Fiber Shape

3000ms

524288K

Description:

Imagine a board with $$$n$$$ pins put into it, the $$$i$$$-th pin is located at $$$(x_i, y_i)$$$. For simplicity, we will restrict the problem to the case where the pins are placed in vertices of a convex polygon.

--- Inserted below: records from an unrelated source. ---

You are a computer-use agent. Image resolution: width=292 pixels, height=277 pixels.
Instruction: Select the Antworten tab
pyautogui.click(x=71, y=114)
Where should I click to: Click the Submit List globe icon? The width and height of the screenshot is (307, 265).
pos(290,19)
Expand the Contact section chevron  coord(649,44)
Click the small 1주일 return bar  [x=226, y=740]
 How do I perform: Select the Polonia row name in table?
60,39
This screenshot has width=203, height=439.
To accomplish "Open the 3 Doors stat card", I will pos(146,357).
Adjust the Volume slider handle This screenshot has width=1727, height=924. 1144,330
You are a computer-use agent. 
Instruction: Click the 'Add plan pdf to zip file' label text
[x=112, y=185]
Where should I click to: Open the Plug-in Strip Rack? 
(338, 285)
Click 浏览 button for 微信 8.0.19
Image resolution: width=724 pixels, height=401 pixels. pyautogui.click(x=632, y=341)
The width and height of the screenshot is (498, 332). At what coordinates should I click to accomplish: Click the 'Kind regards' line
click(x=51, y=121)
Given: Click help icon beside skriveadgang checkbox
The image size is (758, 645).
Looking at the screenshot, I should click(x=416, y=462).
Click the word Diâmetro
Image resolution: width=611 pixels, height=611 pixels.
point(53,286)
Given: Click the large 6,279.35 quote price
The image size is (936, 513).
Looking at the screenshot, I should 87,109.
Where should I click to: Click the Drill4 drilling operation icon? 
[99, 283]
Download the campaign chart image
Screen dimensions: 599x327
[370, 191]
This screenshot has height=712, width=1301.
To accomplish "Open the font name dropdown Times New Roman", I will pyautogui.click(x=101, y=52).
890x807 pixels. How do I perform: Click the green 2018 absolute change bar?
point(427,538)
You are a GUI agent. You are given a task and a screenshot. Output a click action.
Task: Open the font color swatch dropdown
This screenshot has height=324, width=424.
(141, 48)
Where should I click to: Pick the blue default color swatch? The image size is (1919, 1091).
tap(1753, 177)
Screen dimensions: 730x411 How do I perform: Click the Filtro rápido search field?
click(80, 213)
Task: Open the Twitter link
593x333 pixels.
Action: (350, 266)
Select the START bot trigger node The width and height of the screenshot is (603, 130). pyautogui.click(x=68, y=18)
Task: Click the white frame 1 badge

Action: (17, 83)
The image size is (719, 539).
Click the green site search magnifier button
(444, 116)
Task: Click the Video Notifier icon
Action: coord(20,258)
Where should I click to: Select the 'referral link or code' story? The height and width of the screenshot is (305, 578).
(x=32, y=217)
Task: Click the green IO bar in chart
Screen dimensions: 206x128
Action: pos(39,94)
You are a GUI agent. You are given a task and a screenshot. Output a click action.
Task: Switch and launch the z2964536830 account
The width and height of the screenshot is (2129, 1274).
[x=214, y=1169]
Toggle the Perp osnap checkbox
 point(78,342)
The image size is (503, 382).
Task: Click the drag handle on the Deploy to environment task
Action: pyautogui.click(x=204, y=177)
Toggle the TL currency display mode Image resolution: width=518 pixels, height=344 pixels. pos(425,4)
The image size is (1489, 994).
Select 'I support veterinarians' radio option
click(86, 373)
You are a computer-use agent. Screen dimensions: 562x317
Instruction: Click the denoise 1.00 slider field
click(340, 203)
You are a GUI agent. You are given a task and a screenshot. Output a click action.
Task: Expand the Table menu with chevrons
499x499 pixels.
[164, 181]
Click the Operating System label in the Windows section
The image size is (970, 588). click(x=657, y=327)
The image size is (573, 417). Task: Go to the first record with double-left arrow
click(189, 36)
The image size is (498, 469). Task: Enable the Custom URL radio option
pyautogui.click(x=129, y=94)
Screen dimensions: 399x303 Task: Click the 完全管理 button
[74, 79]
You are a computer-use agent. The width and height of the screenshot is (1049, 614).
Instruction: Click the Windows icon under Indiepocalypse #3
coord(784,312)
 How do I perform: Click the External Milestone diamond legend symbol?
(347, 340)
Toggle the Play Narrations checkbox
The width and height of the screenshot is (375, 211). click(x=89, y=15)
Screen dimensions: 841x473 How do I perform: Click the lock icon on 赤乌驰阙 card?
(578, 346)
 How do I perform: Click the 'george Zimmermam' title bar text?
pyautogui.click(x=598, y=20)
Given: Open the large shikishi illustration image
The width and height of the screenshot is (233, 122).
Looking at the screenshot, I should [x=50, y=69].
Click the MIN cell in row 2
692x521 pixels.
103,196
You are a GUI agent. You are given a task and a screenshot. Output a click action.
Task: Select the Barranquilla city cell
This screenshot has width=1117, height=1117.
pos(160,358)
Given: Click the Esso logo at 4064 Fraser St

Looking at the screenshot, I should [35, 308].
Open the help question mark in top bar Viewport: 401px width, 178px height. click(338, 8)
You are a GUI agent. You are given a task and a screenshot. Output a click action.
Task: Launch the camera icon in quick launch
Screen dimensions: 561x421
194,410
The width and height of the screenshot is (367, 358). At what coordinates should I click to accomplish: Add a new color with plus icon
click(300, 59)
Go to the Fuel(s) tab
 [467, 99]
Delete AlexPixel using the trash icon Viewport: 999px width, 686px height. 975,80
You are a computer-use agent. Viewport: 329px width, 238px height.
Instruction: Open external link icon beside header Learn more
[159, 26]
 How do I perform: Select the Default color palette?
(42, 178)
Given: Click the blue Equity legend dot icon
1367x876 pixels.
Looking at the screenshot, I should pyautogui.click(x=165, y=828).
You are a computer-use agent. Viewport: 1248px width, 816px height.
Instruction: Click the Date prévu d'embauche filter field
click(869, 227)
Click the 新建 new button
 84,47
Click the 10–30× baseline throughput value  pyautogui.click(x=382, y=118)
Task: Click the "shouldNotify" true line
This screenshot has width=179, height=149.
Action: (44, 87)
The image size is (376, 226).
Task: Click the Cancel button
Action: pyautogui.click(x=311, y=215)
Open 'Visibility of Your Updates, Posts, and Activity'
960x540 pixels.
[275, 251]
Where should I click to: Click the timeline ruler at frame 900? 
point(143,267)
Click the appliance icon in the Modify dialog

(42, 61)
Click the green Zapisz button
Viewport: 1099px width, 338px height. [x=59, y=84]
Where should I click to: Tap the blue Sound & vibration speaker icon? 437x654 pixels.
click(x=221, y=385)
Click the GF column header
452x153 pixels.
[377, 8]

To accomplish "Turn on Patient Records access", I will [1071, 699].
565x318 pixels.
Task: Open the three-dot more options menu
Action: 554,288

Then, take a non-stretchable string of length $$$l$$$, and put it around all the pins. Place a pencil inside the string and draw a curve around the pins, trying to pull the string in every possible direction. The picture below shows an example of a string tied around the pins and pulled by a pencil (a point $$$P$$$).

$\text{[math]}$

Your task is to find an area inside this curve. Formally, for a given convex polygon $$$S$$$ and a length $$$l$$$ let's define a fiber shape $$$F(S, l)$$$ as a set of points $$$t$$$ such that the perimeter of the convex hull of $$$S \cup \{t\}$$$ does not exceed $$$l$$$. Find an area of $$$F(S, l)$$$.

Input:

The first line contains two integers $$$n$$$ and $$$l$$$ ($$$3 \le n \le 10^4$$$; $$$1 \le l \le 8 \cdot 10^5$$$) — the number of vertices of the polygon $$$S$$$ and the length of the string. Next $$$n$$$ lines contain integers $$$x_i$$$ and $$$y_i$$$ ($$$-10^5 \le x_i, y_i \le 10^5$$$) — coordinates of polygon's vertices in counterclockwise order. All internal angles of the polygon are strictly less than $$$\pi$$$. The length $$$l$$$ exceeds the perimeter of the polygon by at least $$$10^{-3}$$$.

Output:

Output a single floating-point number — the area of the fiber shape $$$F(S, l)$$$. Your answer will be considered correct if its absolute or relative error doesn't exceed $$$10^{-6}$$$.